True TV

Rapture-palooza

Rake

Friday, June 27 (Fox)

Series Finale: Try and follow this: The now-canceled Rake, starring Greg Kinnear as a rakish (get it?) screw-up who also happens to be a brilliant defense lawyer, debuted in January with its second episode. Fox continued to air episodes out of running order for several Thursdays before moving it to Fridays and, ultimately, blowing out the final 12th and 13th eps in what its few remaining viewers were left to assume was a two-hour series finale on a Saturday in April. But wait! Here's the official series finale, the sixth episode, which makes no storyline sense airing after No. 13. Thanks, Fox.

Reckless

Sunday, June 29 (CBS)

Series Debut: She's (Anna Wood) a gorgeous, street-smart Chicago defense attorney; he's (Cam Gigandet) a gorgeous, charming Charleston, S.C. city attorney; together, they're Pretty Lawyers Fighting the Throbbing Urge to Bone In and Out of the Courtroom (Reckless was a more manageable title).

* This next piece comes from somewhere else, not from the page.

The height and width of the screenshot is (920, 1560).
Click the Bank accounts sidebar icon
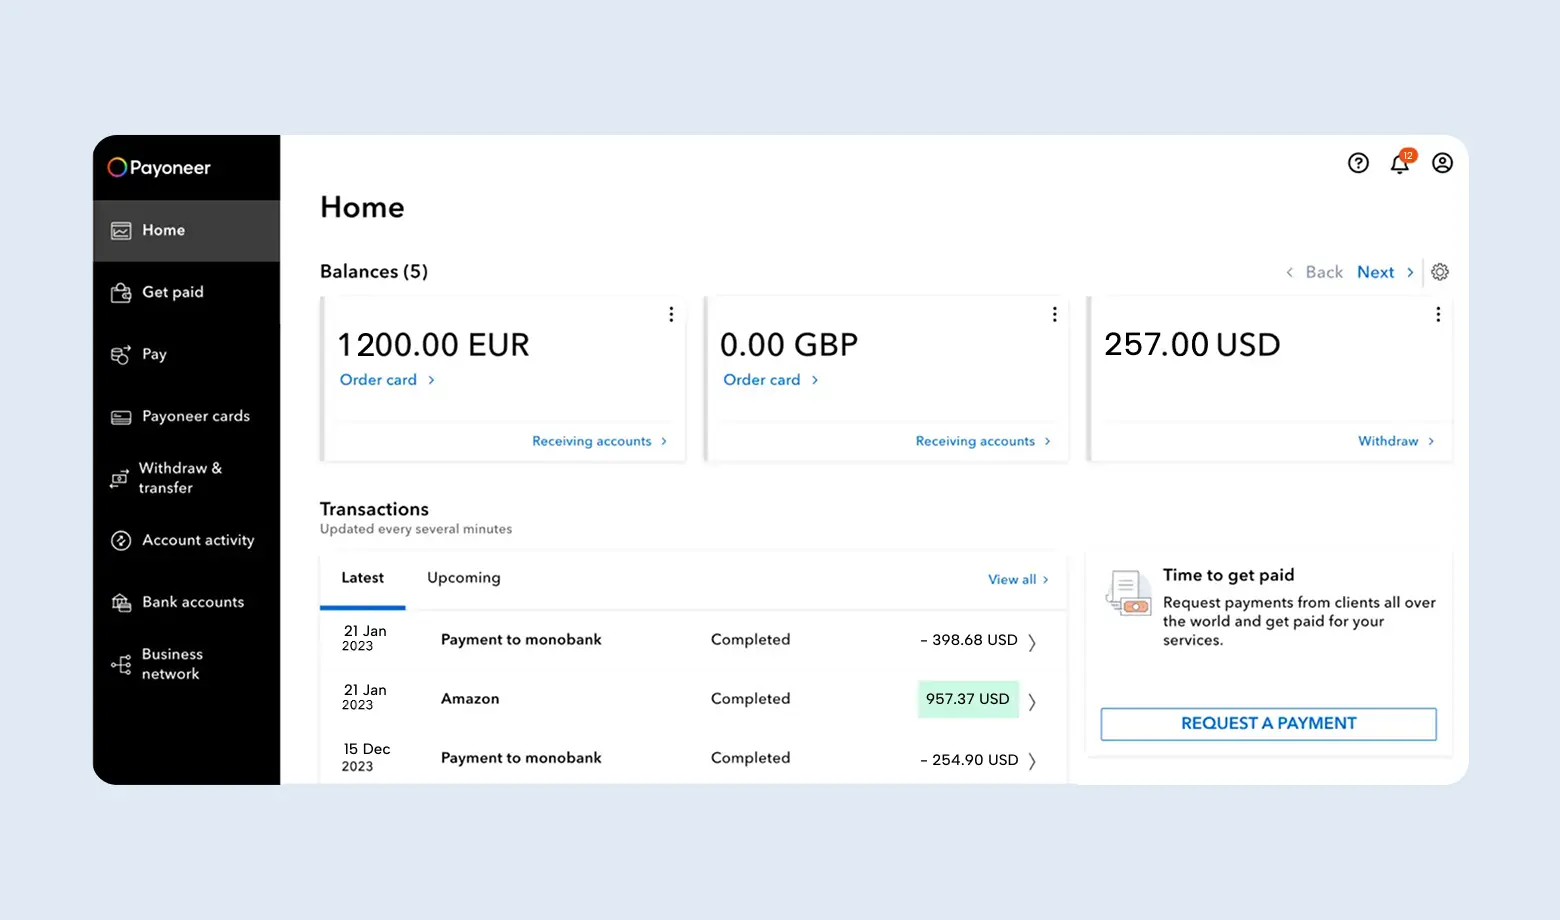tap(120, 602)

The one season/one case scenario centers on "a police sex scandal threatens to tear the city apart," but Reckless is really only about its lusty litigators, meaning this summer-filler series would have better-realized on late-night Showtime as, well, Lusty Litigators.

The Leftovers

Sunday, June 29 (HBO)

Series Debut: As the Summer of the TV Apocalypse continues, Lost's Damon Lindelof takes on the series adaptation of The Leftovers, a 2011 novel about a Rapture-ish event in which 2 percent of the earth's population mysteriously disappears. The "poof!" moment is shown with little fanfare in the first episode's opening minutes; The Leftovers is about the confusion, malaise and outright weirdness that spreads among those still here—specifically, a suburban police chief (Justin Theroux), his estranged wife (Amy Brenneman), a post-Rapture cult leader (Ann Dowd), a devastated bride-to-be (Liv Tyler) and others of a small New York community. The capital-D Downer of a pilot episode is at least beautifully acted and staged, and does have a few light moments (among the taken: Anthony Bourdain, Jennifer Lopez, Shaquille O'Neal, Pope Benedict XVI and ... Gary Busey?), but The Leftovers looks to be an even darker, life-has-no-meaning wallow than True Detective. Cheer up—your existence (or lack thereof) could be waaay worse.

Californication

Sunday, June 29 (Showtime)

Series Finale: Does Hank (David Duchovny) finally get his shit together and make an honest woman of Baby Mama No. 1 (Natascha McElhone), or at least Baby Mama No. 2 (Heather Graham)? The Only TV Column That Matters™ has seen the final—for real, this time—episode of long-time favorite Californication, and feels satisfyingly vindicated for having stuck by it for seven seasons (I fully realize I may be the only one who has). If you're still out there, Moody-ites, it's a funny and touching (if relatively depravity-free) wrap-up. I'll even forgive Hank choosing the wrong woman ...

Under the Dome

Monday, June 30 (CBS)

Season Premiere: Part of the appeal of Under the Dome when it debuted last summer was its perceived One-and-Done format: 13 episodes and it's over, fans and familiars of the 2009 Stephen King novel thought; no further commitment required! Then the ratings went through the roof (but not the dome) and CBS caught If It's Worth Doing It's Worth Overdoing fever, resulting in a Season 2 pickup and a cliffhanger finale that stunk worse than a weeks-sealed bubble full of unwashed townies. The Season 2 opener, written by King himself, at least provides instant resolution—and, of course, new characters, new questions, more dewy-eyed blank stares from Julia (Rachelle Lefevre—you can take the girl out of Twilight, but ...), and now, a magnetized dome!